> _Work request A_
According to the passage on India's deal with the US, why does the government's insistence on energy security for 1.4 billion Indians ring hollow? Answer in one to three sentences.
> _Work request B_
Name every group of critics or commentators mentioned in the passage on India's deal with the US.
> _Work request C_
Copy the passage on India's deal with the US word for word, from "The financial dimension" up to and including "than a producer.".

> _Given text_
================

Defence analysts have also expressed unease. The deal’s emphasis on aircraft procurement raises questions about whether India is prioritizing US suppliers over indigenous production. With Make in India and Atmanirbhar Bharat being touted as flagship initiatives, committing tens of billions to foreign aircraft purchases undermines the very idea of self-reliance. The opposition has seized on this contradiction, accusing the government of sacrificing domestic industry for the sake of political optics.
The financial dimension is equally troubling. Reports of unaccounted public funds amounting to ₹34 lakh crore have already cast a shadow on the government’s credibility. Entering into a massive procurement deal with the US without transparent accounting mechanisms only deepens the suspicion that India is being locked into obligations it cannot afford. Experts argue that the government should have prioritized strengthening domestic capacity in energy and technology rather than committing to large-scale imports. The semiconductor sector, for instance, could have been developed through joint ventures and indigenous investment, but instead India is positioning itself as a buyer rather than a producer.
Social activists have highlighted another dimension: the impact on ordinary citizens. Rising energy imports from the US and Venezuela may secure supplies, but they are unlikely to reduce costs for consumers. In fact, dependence on US energy could expose India to price volatility and geopolitical risks. The government’s insistence that energy security for 1.4 billion Indians is paramount rings hollow when the strategy is built on external dependence rather than internal resilience.

================

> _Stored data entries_
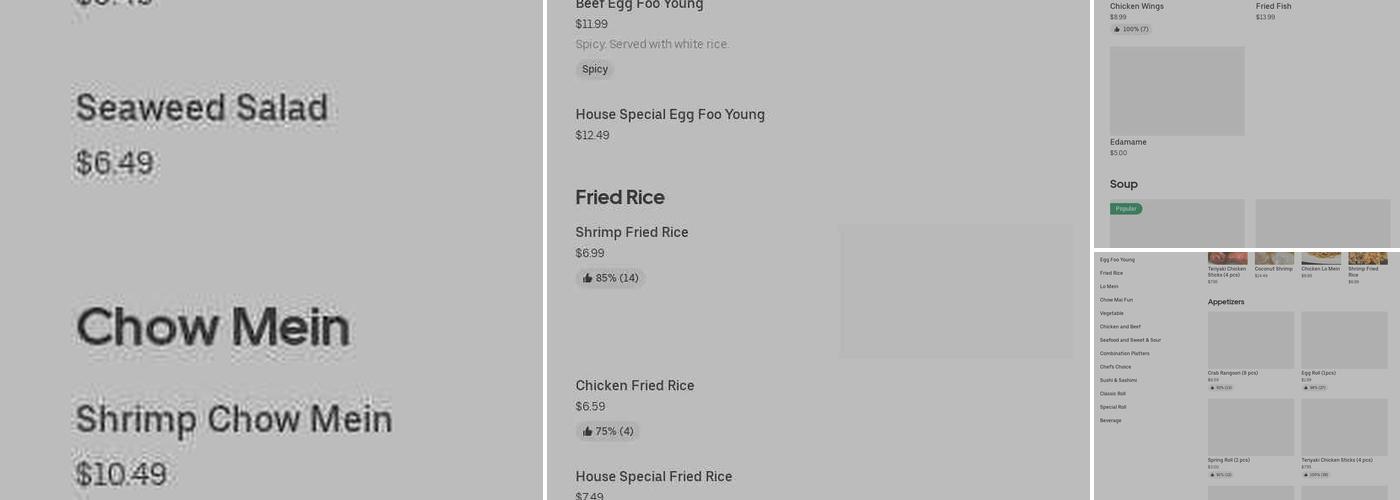The image size is (1400, 500).
Task: Select House Special Egg Foo Young
Action: click(x=670, y=115)
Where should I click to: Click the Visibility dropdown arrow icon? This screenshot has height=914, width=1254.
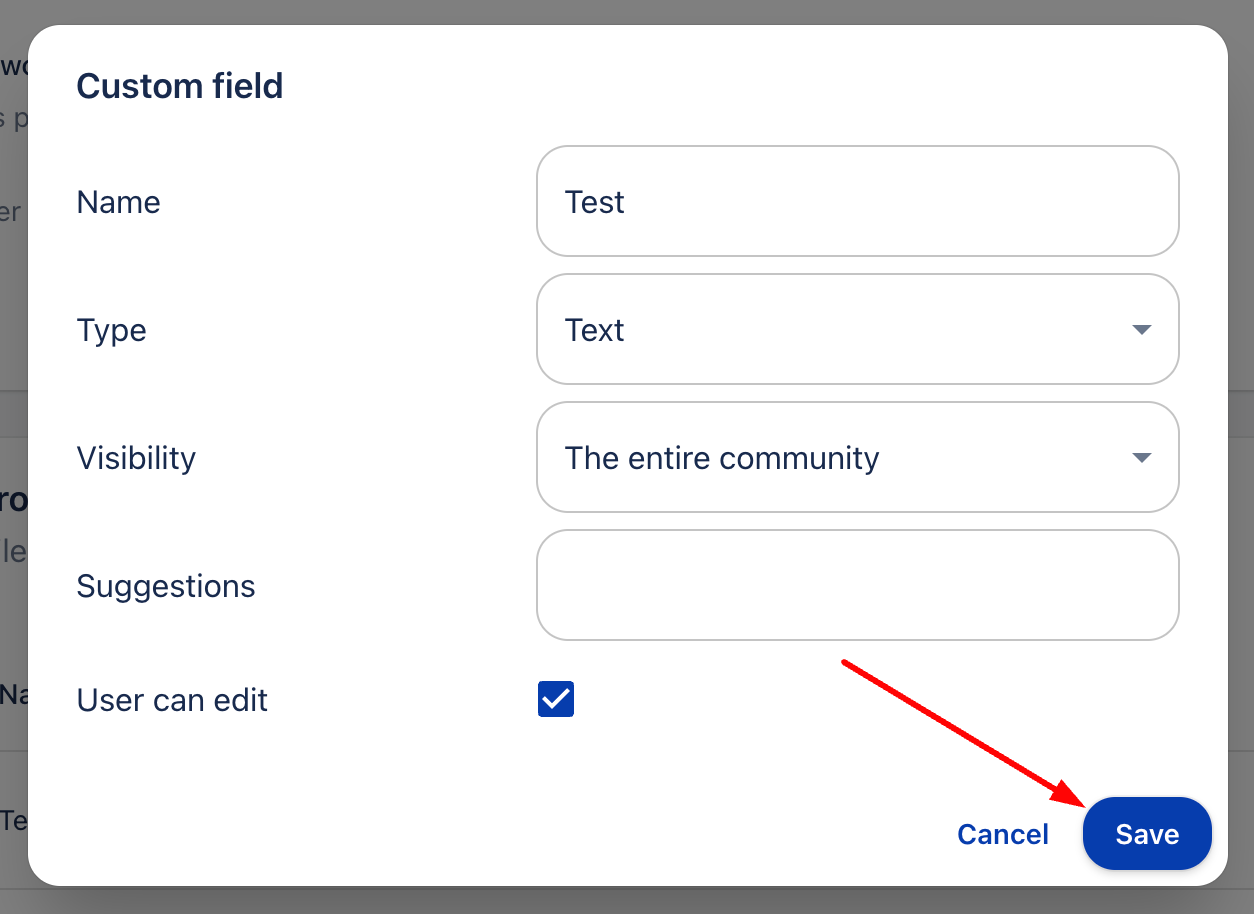1142,458
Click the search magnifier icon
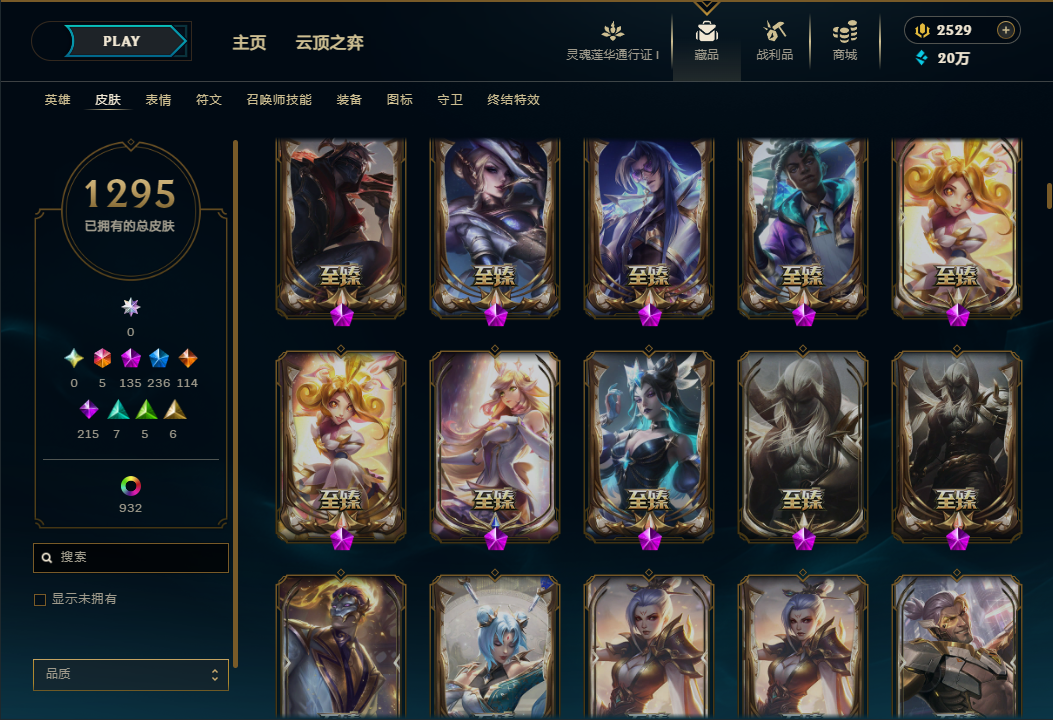Screen dimensions: 1053x720 [x=47, y=557]
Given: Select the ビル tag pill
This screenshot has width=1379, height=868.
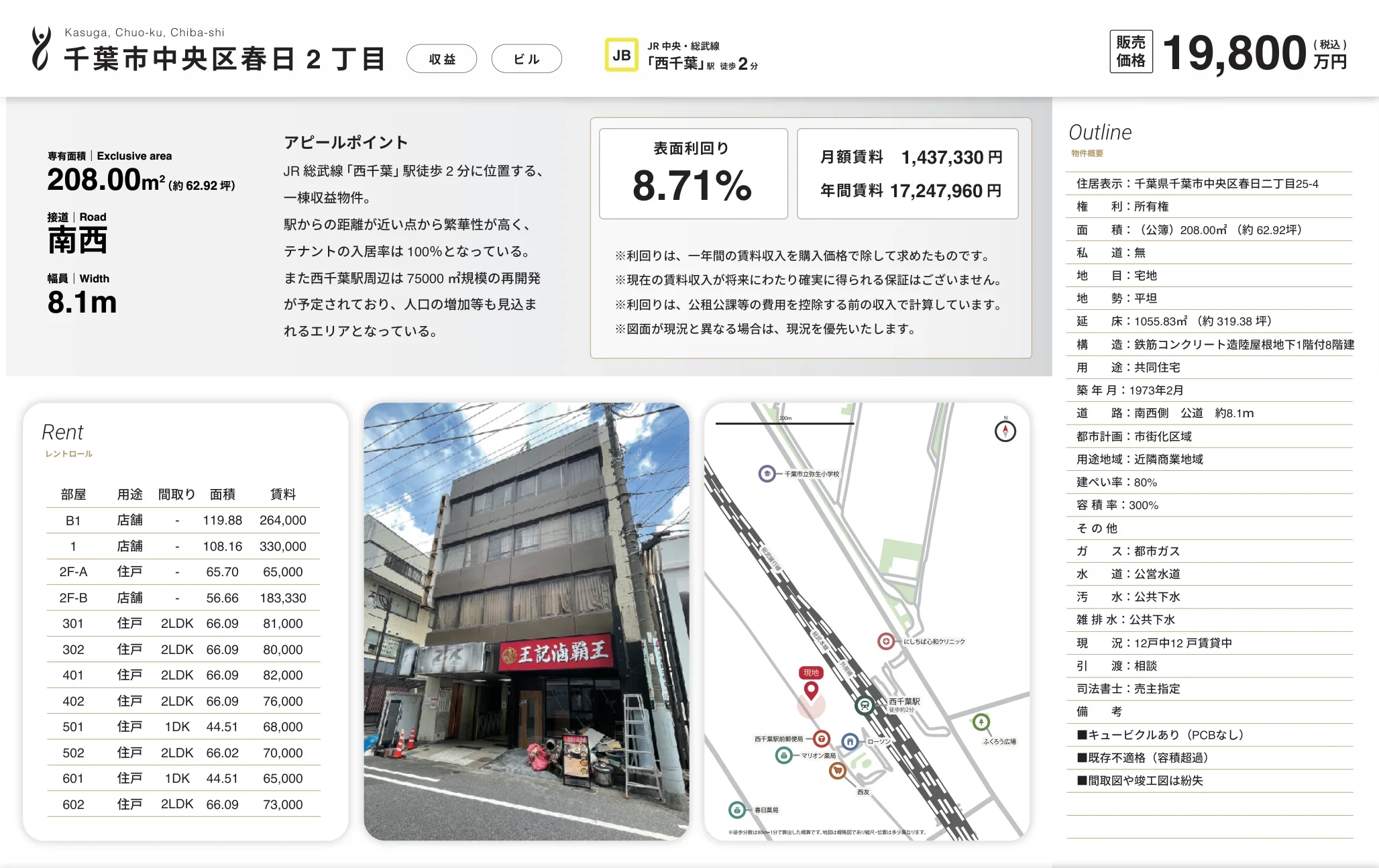Looking at the screenshot, I should [x=527, y=58].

================

> _Response area A_
The government's insistence rings hollow because its strategy is built on external dependence rather than internal resilience.

> _Response area B_
Defence analysts, the opposition, experts, social activists

> _Response area C_
The financial dimension is equally troubling. Reports of unaccounted public funds amounting to ₹34 lakh crore have already cast a shadow on the government’s credibility. Entering into a massive procurement deal with the US without transparent accounting mechanisms only deepens the suspicion that India is being locked into obligations it cannot afford. Experts argue that the government should have prioritized strengthening domestic capacity in energy and technology rather than committing to large-scale imports. The semiconductor sector, for instance, could have been developed through joint ventures and indigenous investment, but instead India is positioning itself as a buyer rather than a producer.